Anti-vaccination suits part of the political left, which has long been suspicious of the lobbying power of the pharmaceutical industry and its influence on government regulators, and also the fringe political right, which has at different times seen vaccination, fluoridisation and other public-health initiatives as attempts by big government to impose tyrannical limits on personal freedom.

Everyone, however, seem to view the Disneyland outbreak as an important event – a reason either to rethink some of the doubts they have about vaccination, or to dig in and resist even harder.

Certainly, the medical community has been urging wavering parents to get their children vaccinated, and not just in the media. Parents at the main public high school in Santa Monica, a community with a strong anti-vaccination streak, received a note from the school nurse this weekend warning them that unimmunised students risked being banned from school for up to 21 days, the incubation period for measles. Some schools in Orange County, nearer Disneyland, have already issued such orders to unimmunised children.

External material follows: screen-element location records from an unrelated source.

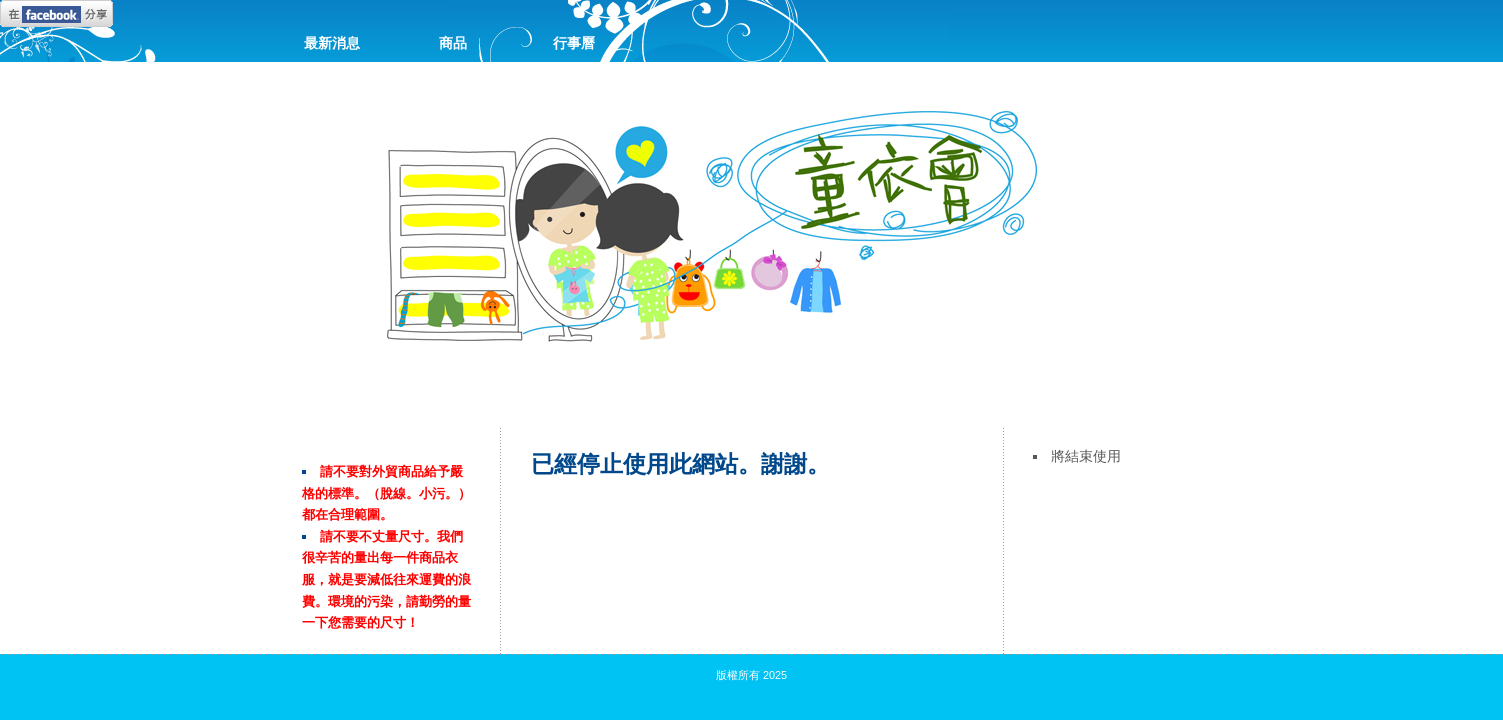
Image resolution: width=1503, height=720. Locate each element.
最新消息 (332, 43)
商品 (453, 43)
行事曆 (574, 43)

“Exposure to unimmunized children poses a serious health risk to these students whose immune systems are unable to protect them,” the note from Santa Monica High School went on. “The more district and community members who are immunised, the safer the environment is for our school community and in particular to these fragile children.”

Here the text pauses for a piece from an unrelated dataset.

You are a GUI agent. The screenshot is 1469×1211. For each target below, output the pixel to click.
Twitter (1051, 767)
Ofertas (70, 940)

Many previously outspoken parents have gone suddenly quiet – including in response to comment for this story. The Westside Waldorf school, which has only a 20% rate of measles immunisation among its students, did not respond to an invitation to comment. Neither did a parent representative at PS1, a private school in Santa Monica with a 63% measles immunisation rate. Herd immunity kicks in at around 95%.

The more radical voices refused to be silenced, however. Mike Adams of Natural News penned a furious piece titled: “Afraid of the Disneyland measles outbreak? Don’t be fooled by Mickey Mouse science.” He urged parents to read the small print on the vaccine insert, “rather than just blindly injecting your child with toxic chemicals the same way all the obedient sheeple [sic] do”.

One Los Angeles parent vehemently opposed to vaccination, Michelle Henney, said she hadn’t even been aware of the Disneyland outbreak because she refused on principle to follow the mainstream news media. But she was in no doubt, even without reading the coverage, that “they have skewed the facts in favor of trying to sell people more pharmaceuticals”.

“This whole vaccination thing is just a scam to steal your money,” Henney said.

Two of her three children went to the Calvary Christian School in Pacific Palisades (which had a 75% MMR immunisation rate last year). A third went to public school, but was spared the risk of being sent home in the event of an outbreak because Henney found a doctor willing to falsify her immunisation records.

None ever went to a pediatrician. Henney relied instead on natural medicines, a chiropractor and acupuncture. She actively sought to expose her daughter to chicken pox, preferring what she called “natural immunisation” by contracting the disease to a vaccine.

Henney said she did not reject the concept behind all vaccines – she understood the appeal of eradicating formerly common childhood diseases like measles – but felt they were too dangerous because of “toxins” like formaldehyde, mercury and aluminum (ingredients that the scientific community has deemed to be safe).

“Vaccines are a great idea,” Henney said, “but they are poisoning us, adding things that kick in later in life so they can sell us more drugs.”